How to remove a virus from an Android device
If your phone is showing some of the symptoms of malware and you think it might be infected, there are a few steps you can take to clean your phone and get rid of malware.
Clear your cache
Since malware often attacks your web browser, the first thing you should do is clear your web browser cache. This can eliminate malware residing in the phone memory. The specific steps may vary slightly depending on the phone model you have, but you should be able to find your cache settings by following these steps:
1. Start the Settings application.
2. Faucet apps.
3. Go to the applications list (you may need to press See all apps) and touch Chromium (or whatever browser you use).
4. Faucet Storage and caching.
5. Faucet Empty the cache.
6. Faucet Manage spacethen Erase all data.

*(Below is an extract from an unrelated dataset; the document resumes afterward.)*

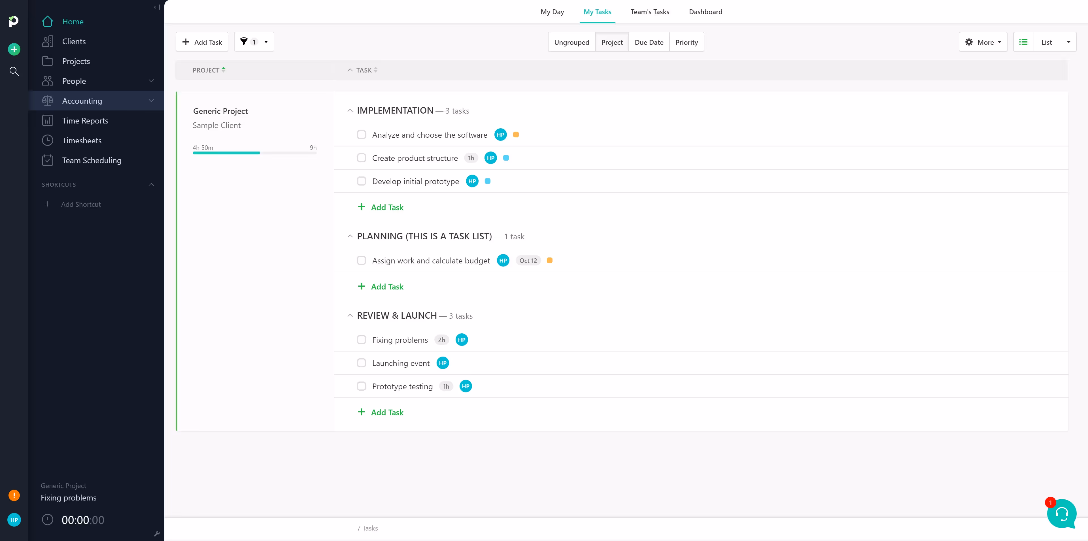Tick the 'Launching event' checkbox
Screen dimensions: 1088x541
[x=362, y=363]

Delete unknown apps in safe mode
Malware may have installed malicious software on your phone and it may not be possible to remove these apps in the usual way. Instead, you can restart your phone in safe mode, which starts the phone with minimal apps and services so you can remove apps before malware has a chance to start.
The method to start safe mode may vary depending on your phone model, so you may need to search online for the exact procedure for your phone. But it should work for many models: from the lock screen, press and hold Power until the shutdown screen appears. Tap and hold Switch off button. After a while, you should see the option to restart the phone in safe mode. Select it.
When the phone restarts in safe mode, third-party apps (including most malware) are disabled. Find potentially unwanted applications and remove them.
Activate Google Play Protect
Play Protect is Google’s free anti-malware app that checks your phone for malware and behaviors similar to your third-party apps. If you are not already using Google Play Protect, you must immediately activate it from the Google Play store.
Install anti-malware software
In general, installing third-party anti-malware software on your Android phone can be considered overkill. For most people, the risk of infection is relatively low, so paying for anti-malware software might not be a good investment. But if you are already infected or have been infected in the past, additional protection may be warranted. Some great options include Bitdefender Total Security and Norton Antivirus Plus.
Reset your phone to factory settings
If all else fails, a surefire way to remove malware from your phone is to factory reset it. This removes all apps, data, and settings from the phone, so use this option with caution. Start the Settings app and choose Reset options (you may need to navigate to System first, depending on your phone), then choose Erase all data (factory reset).
After the reset, you can reinstall your apps and data from a recent backup, but if the malware was already in the backup, you’ll just re-infect your phone again. If so, you will need to reset the phone a second time and then manually reinstall your favorite apps, without using the backup.